The proceeds from life insurance policies that you personally own would be looked upon as part of your estate by the Internal Revenue Service. If you are exposed to the estate tax and you are in possession of valuable life insurance policies, you may want to consider the creation of an irrevocable life insurance trust. Because of the rather wordy name, this type of trust is often referred to as an ILIT.
Irrevocable Life Insurance Trusts
There are revocable trusts, and there are irrevocable trusts. When you convey assets into an irrevocable trust you are surrendering direct control, because you cannot revoke or rescind the trust. Because you are giving up incidents of ownership, generally speaking assets that have been conveyed into an irrevocable trust are no longer part of your estate for tax purposes.
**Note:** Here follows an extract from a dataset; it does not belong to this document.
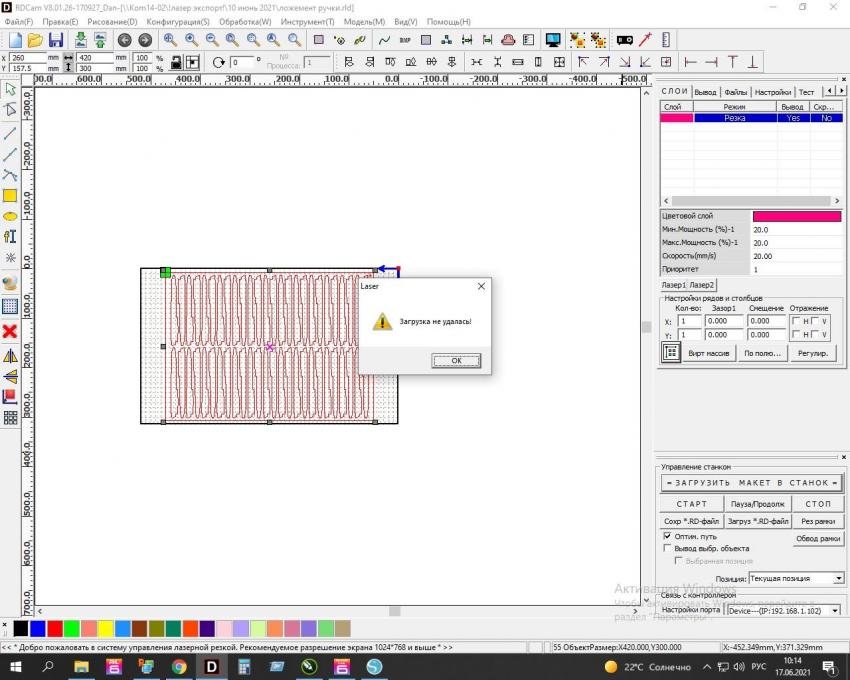
Task: Select the rectangle drawing tool in left toolbar
Action: click(x=10, y=196)
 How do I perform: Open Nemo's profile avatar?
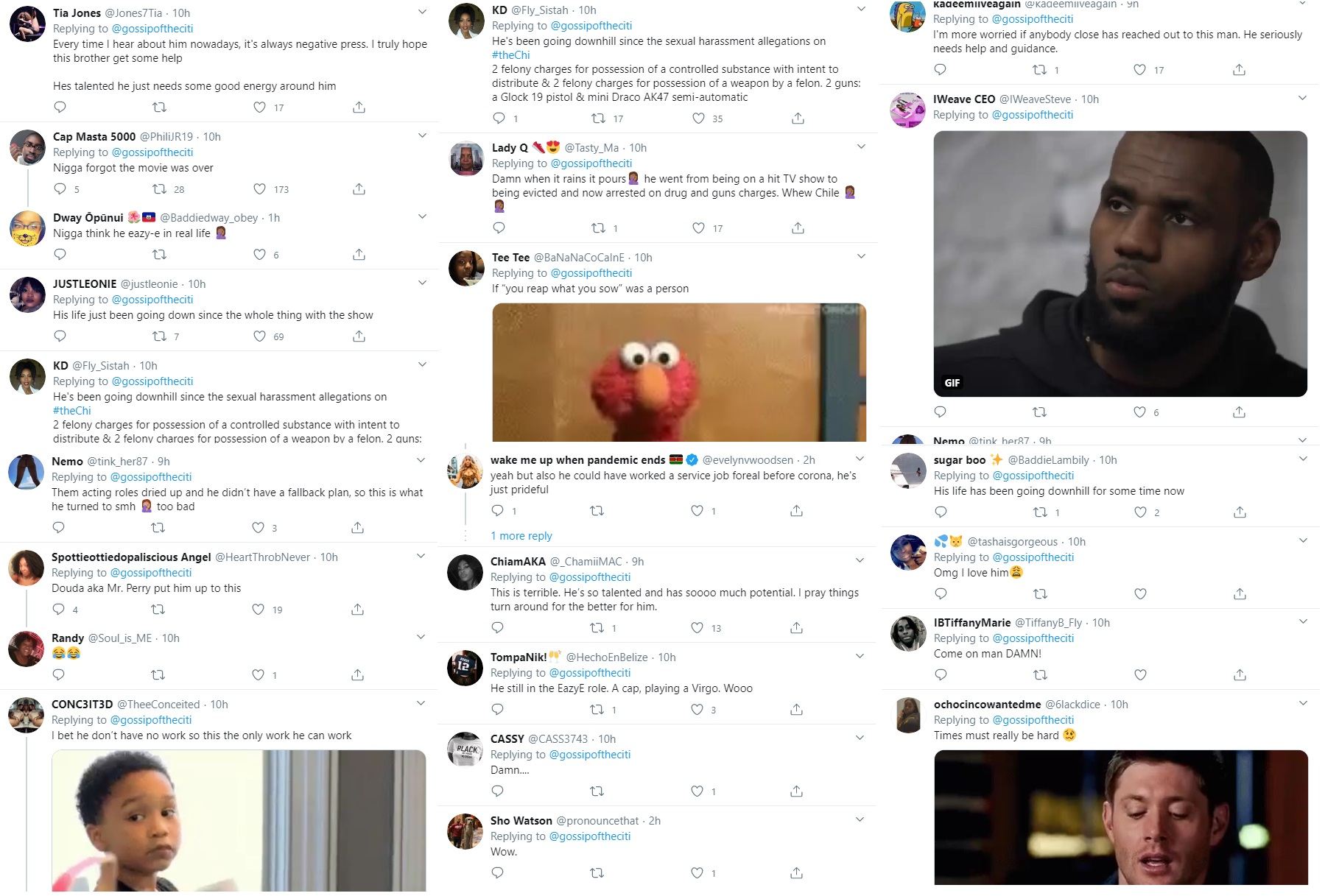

There can be gift tax concerns with some irrevocable trusts, but that is a subject for another article.
If you place your insurance policies into an irrevocable life insurance trust you would be removing them from your estate. However, there is a three-year rule to contend with if you are conveying existing policies into an ILIT. If you die within three years of placing the policies into the trust, they would once again become part of your estate.
When you create the trust you name a trustee who will handle the trust administration tasks, and you name a beneficiary. You could name your spouse as the beneficiary, but you may want to extend the tax savings by making the trust itself the beneficiary.
You leave instructions that the trustee must follow when you create the trust agreement. It would be possible to instruct the trustee to distribute resources from the trust to your spouse for the rest of his or her life. Your spouse would benefit, but he or she would never directly own the assets. As a result, they would not be part of his or her taxable estate.
You could also instruct the trustee to distribute assets to your children after your spouse passes away, and this could extend to your grandchildren as well. Depending on the extent of the assets in the trust, there can be tax savings over multiple generations.
The assets that are held by the trust are also protected from creditors.